- **Description of the task**
From the line containing "Task: Focus the 优惠券名称 text field" through the last line of the records below, output every line exactly, both ends included, except the pictures.

- **Input records**
══════
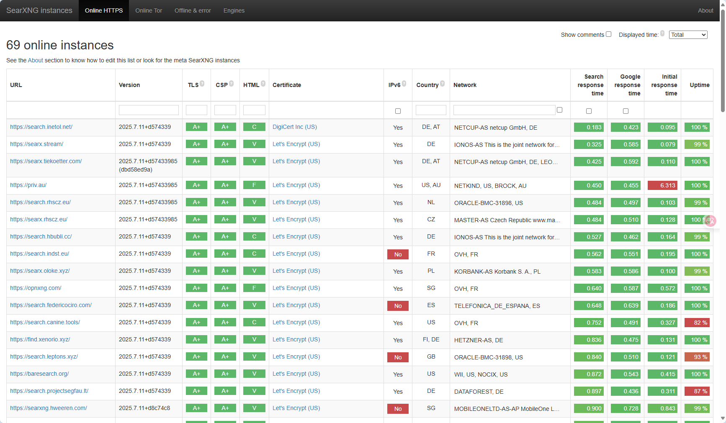Click the Version filter input field
The width and height of the screenshot is (726, 423).
coord(149,110)
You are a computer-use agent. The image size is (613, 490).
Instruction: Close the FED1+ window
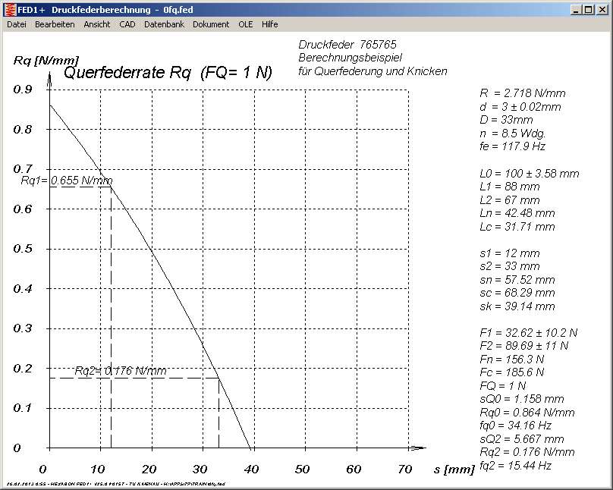602,9
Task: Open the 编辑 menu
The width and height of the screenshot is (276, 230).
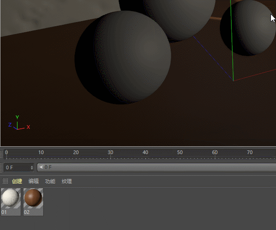Action: pos(34,181)
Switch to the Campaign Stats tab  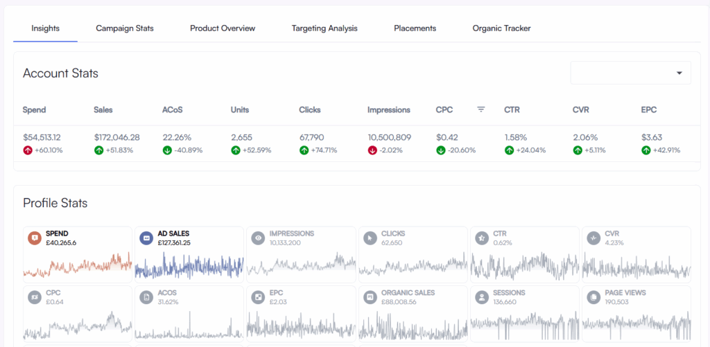pyautogui.click(x=125, y=28)
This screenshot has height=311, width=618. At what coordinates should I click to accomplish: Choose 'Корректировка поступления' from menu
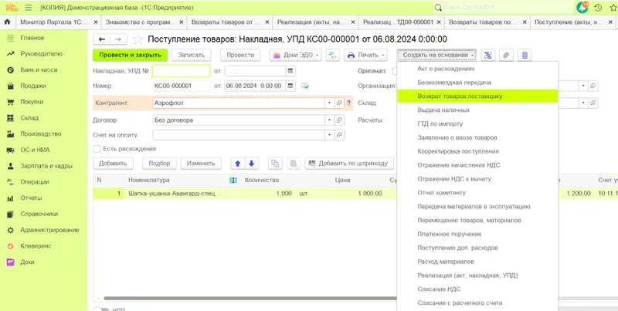458,151
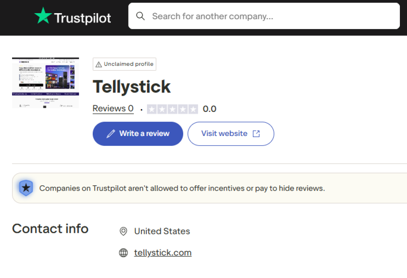Open the Tellystick website thumbnail
The height and width of the screenshot is (278, 407).
[46, 83]
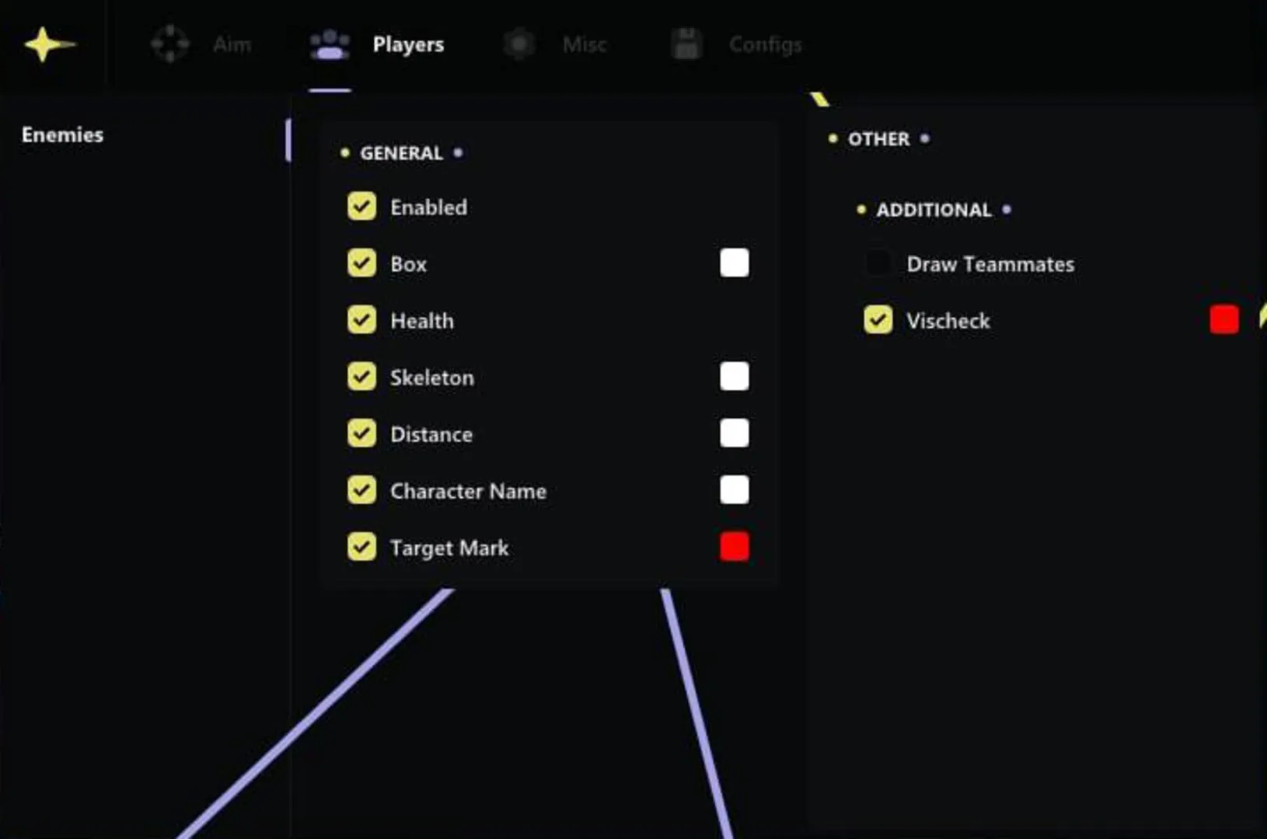Click the yellow star logo icon
The height and width of the screenshot is (839, 1267).
[49, 44]
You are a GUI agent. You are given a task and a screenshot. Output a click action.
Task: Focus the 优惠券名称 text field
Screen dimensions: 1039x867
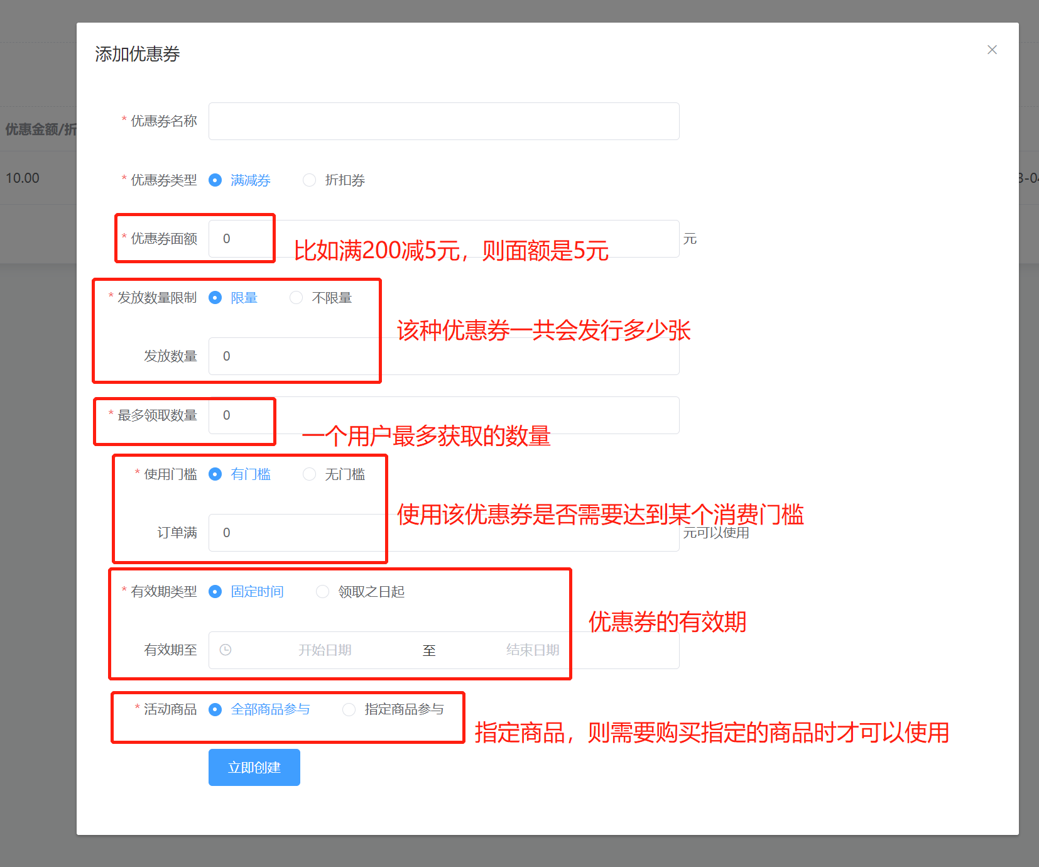tap(444, 121)
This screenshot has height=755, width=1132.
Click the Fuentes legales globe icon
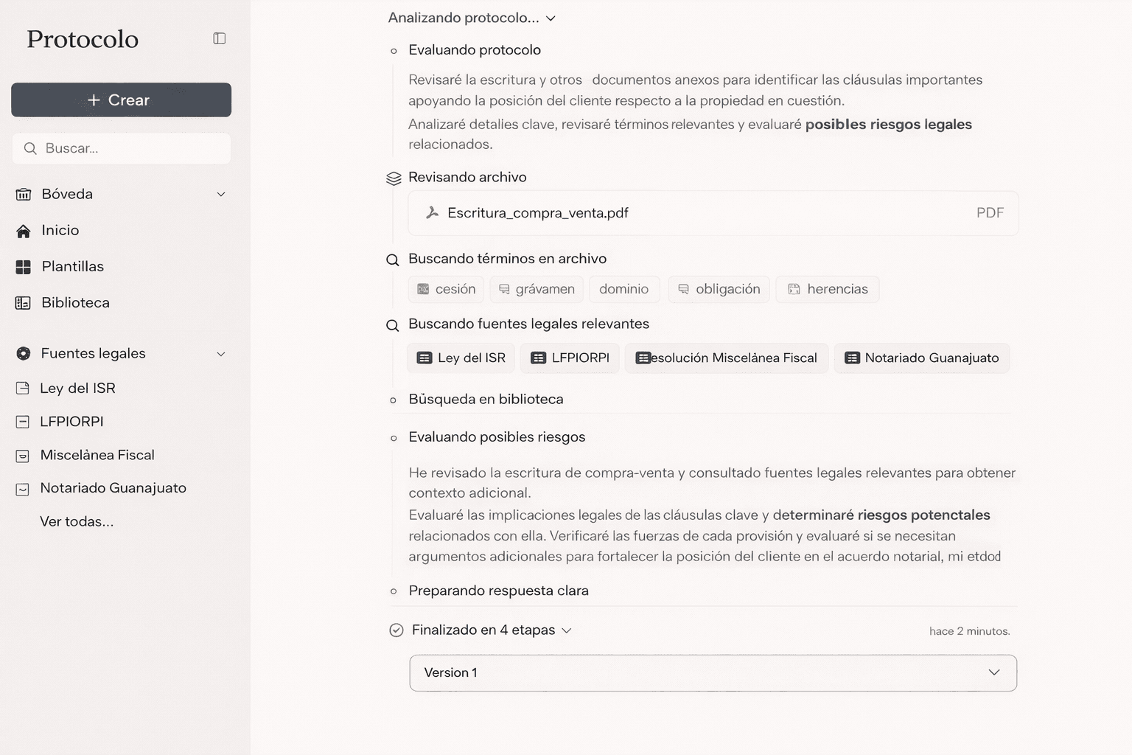click(23, 353)

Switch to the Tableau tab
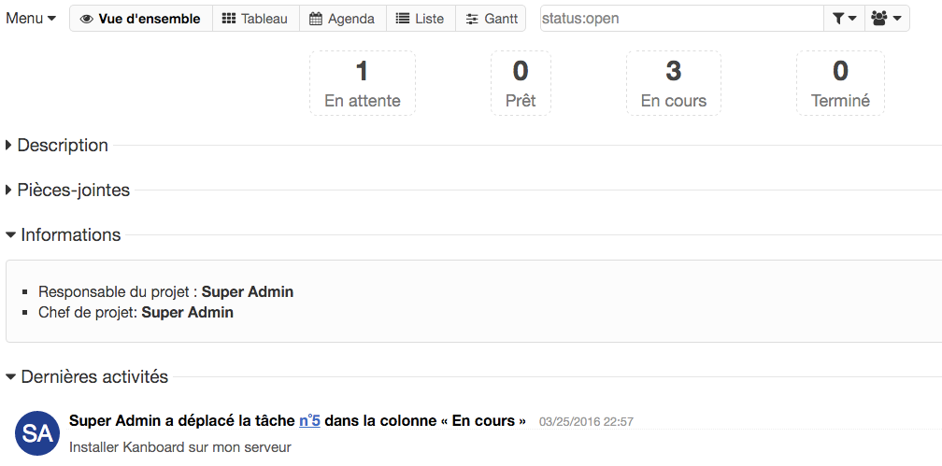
══════
- **Answer to this problem**
Task: Focus the 优惠券名称 text field
Screen dimensions: 1039x867
tap(444, 121)
This screenshot has height=755, width=1132.
Click the Fuentes legales globe icon
click(23, 353)

Switch to the Tableau tab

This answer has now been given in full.